Happened this afternoon. Some unsorted thoughts.
- Let us all recite The Great Progressive Conundrum which goes like this: I hate to see something like this in an election year with so much riding on it. On the other hand, it's hard to ask our gay allies, brothers, sisters, friends, etc. to disproportionately bear the burden for the sake of broader progressive goals. On the other other hand, one can question whether a court challenge is a more effective way to move toward equal marriage rights than the long slog of building a new political consensus. On the other other other hand, it's hard to fundamental rightness of the marriage advocates. Etc.

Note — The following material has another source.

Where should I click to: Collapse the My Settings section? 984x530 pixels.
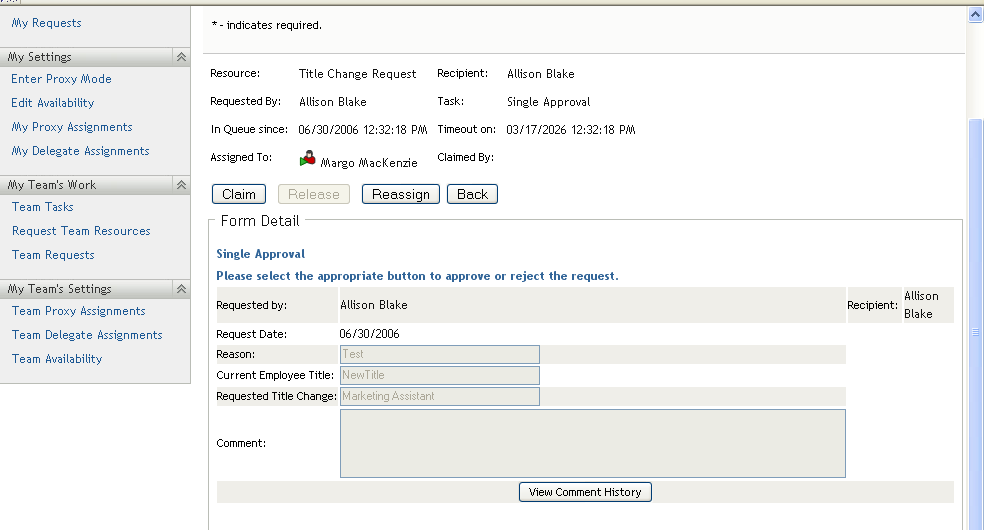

- The case was decided based on the California Constitution. As such it won't get to the U.S. Supreme Court, and doesn't "endanger" the marriage definition of any other state, given DOMA and the proliferation of state-level DOMAs. Shear logic alone won't keep it from being used as political fodder, of course.
- Gay marriage opponents have a Constitutional amendment initiative in the works. It may pull enough otherwise residents of Wingnuttonia to make the election closer.
- The language describing the decision in the LA Times piece is heavily reminiscent of Loving v. Virginia which overturned anti-miscegenation laws and about which see here and the links therein.
- The justices on the California Supreme Court are all Republicans, by the way. That won't keep conservatives from making the argument that Obama's court nominees will be favorably inclined toward gay marriage but it would undermine the contention that these decisions only come from moonbatty outliers, if logic had any sway.
- Which, again, it does not.
1 comments:
The only reason why this would have a negative impact is because Democrats have been extremely weak in countering Republican "values" frames. Hackett was a master of turning these traditional negatives into positives. Obama's looking good on that front too. Also, California is not seriously in play for McCain.
Personally, I'm tired of Progressives waiting for the Democratic Party to get their ducks in a row. They are politicians. They are weak. They are cowards. The only way to get them to do anything is to push them, preferably with an electoral gun at their back.